* **Suas instruções**
Transforme as linhas de todas as entradas abaixo em uma lista JSON de strings, com uma string por linha e sem as linhas em branco. Não inclua as imagens na resposta.

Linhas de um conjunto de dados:
:::::

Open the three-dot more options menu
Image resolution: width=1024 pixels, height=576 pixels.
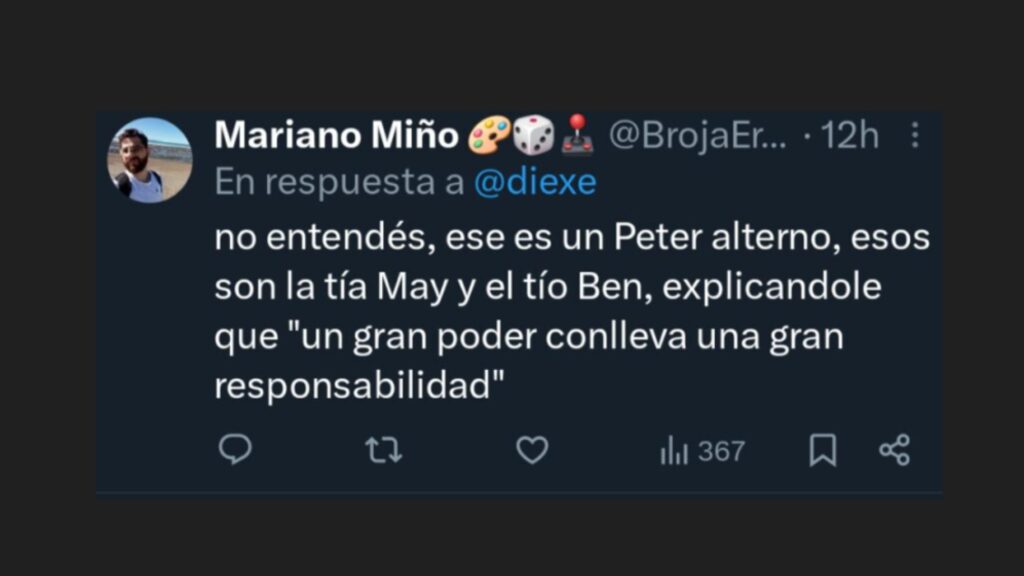[x=914, y=135]
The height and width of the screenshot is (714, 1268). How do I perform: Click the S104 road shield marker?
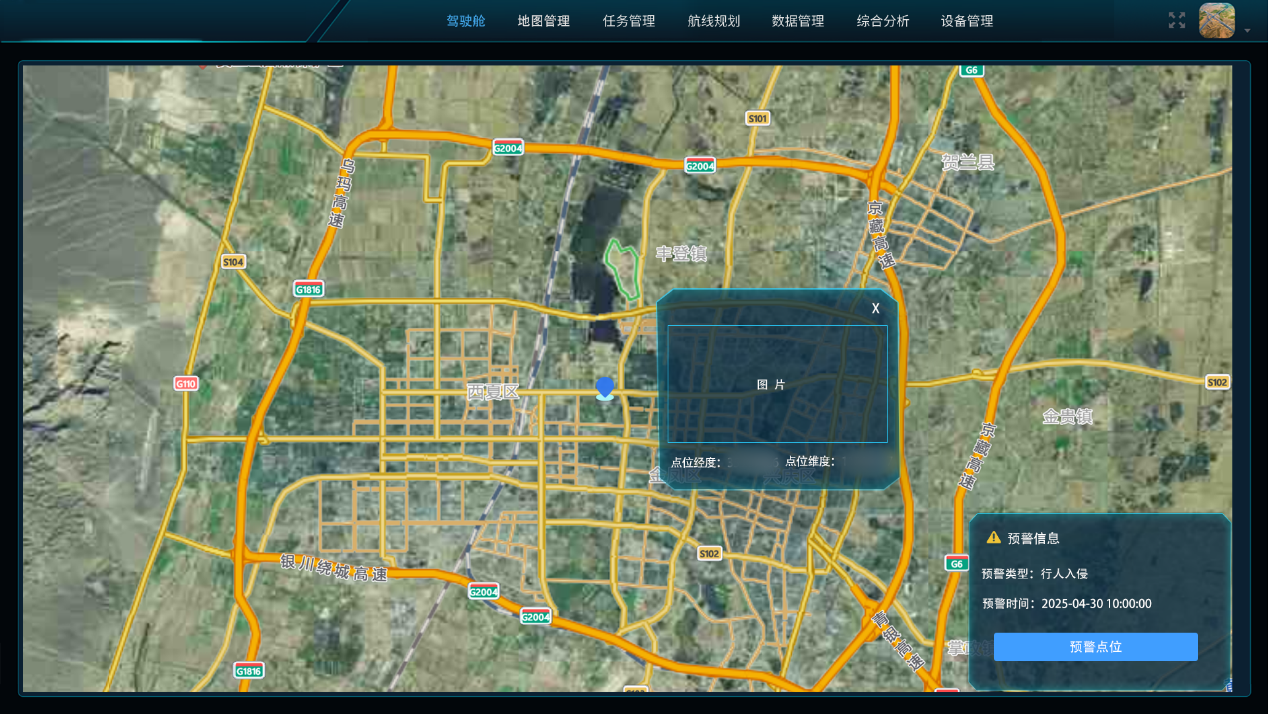[x=233, y=262]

:::::

* **Resposta escrita**
[
  "Open the three-dot more options menu",
  "Image resolution: width=1024 pixels, height=576 pixels.",
  "[x=914, y=135]",
  "The height and width of the screenshot is (714, 1268). How do I perform: Click the S104 road shield marker?",
  "[x=233, y=262]"
]